A widely used group of excipients in biopharmaceutical drug products are polysorbates. They protect the API against adsorption (to e.g., glass surfaces) and interfacial stress (that occurs e.g., at the liquid-air interface). Polysorbates present some concerns because of their heterogeneous composition and their tendency to degrade (through oxidation and/or hydrolysis), which reduces their stabilizing properties and forms potentially harmful degradation products.
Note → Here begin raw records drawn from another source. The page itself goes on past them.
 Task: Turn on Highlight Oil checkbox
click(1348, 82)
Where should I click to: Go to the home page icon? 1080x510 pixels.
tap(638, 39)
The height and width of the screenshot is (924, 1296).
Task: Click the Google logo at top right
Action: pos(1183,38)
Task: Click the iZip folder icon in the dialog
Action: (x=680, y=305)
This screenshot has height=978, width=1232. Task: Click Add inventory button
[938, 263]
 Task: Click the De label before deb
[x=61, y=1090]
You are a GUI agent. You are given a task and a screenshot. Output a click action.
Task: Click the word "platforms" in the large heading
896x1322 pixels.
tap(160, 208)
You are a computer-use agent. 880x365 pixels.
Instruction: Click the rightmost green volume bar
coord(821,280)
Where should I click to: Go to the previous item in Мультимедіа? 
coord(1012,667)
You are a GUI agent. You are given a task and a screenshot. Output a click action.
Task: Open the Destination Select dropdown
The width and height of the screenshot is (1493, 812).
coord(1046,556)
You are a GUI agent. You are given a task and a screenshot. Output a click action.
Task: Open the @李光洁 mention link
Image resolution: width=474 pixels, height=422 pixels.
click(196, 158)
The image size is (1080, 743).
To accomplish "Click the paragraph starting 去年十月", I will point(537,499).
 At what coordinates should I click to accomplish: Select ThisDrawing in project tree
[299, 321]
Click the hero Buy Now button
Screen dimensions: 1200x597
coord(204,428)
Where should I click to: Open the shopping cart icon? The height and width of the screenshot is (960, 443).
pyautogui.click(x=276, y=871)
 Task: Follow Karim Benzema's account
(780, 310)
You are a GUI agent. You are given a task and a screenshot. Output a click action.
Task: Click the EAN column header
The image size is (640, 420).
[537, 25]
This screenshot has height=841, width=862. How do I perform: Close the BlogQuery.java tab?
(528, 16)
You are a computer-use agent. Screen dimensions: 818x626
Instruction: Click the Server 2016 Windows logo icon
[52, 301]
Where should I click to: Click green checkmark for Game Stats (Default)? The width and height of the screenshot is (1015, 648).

To understand the heterogeneity and degradation of polysorbates, we need to take a closer look at the chemistry: Polysorbates are surfactants and consist of a hydrophilic head (ethoxylated sorbitan) and one to four hydrophobic tails (carboxylic acids). The number, position and type of carboxylic acid tails varies between products, but also between batches of the same product. Pharmacopoeias regulate, amongst other things, how homogeneous the hydrophobic carboxylic acids must be. Taking polysorbate 80 as an example, the U.S., European and Japanese Pharmacopoeias require a minimum of 58 % to be oleic acid, while the Chinese Pharmacopoeia even requires a minimum of 98 % oleic acid.
The interpretation is that more homogeneous polysorbates are less prone to degradation and more effective as stabilizing excipients. However, Coriolis scientists showed that more homogeneous polysorbates are not significantly better stabilizers than their heterogeneous counterparts (in a study on antibodies published in 2019). Now, the same research group investigated the oxidative degradation of polysorbates. With a newly developed method (based on liquid-chromatography-coupled mass-spectrometry (LC-MS)), the researchers found that heterogeneous polysorbates are less prone to oxidation than their homogeneous counterparts.
The study has now been published in the Journal of Pharmaceutical Sciences. With their findings, the authors propose also a new hypothesis on the polysorbate-oxidation mechanisms that identifies the micelles to be nanoscale reaction vessels. Homogeneous polysorbates form denser micelles and promote the oxidative cascade reaction. “This mechanism is better at explaining previous observations than the current hypothesis “, says the lead scientist Dr. Wendelin Kranz, “our results are a first step towards understanding the role of micelles for polysorbate oxidation”.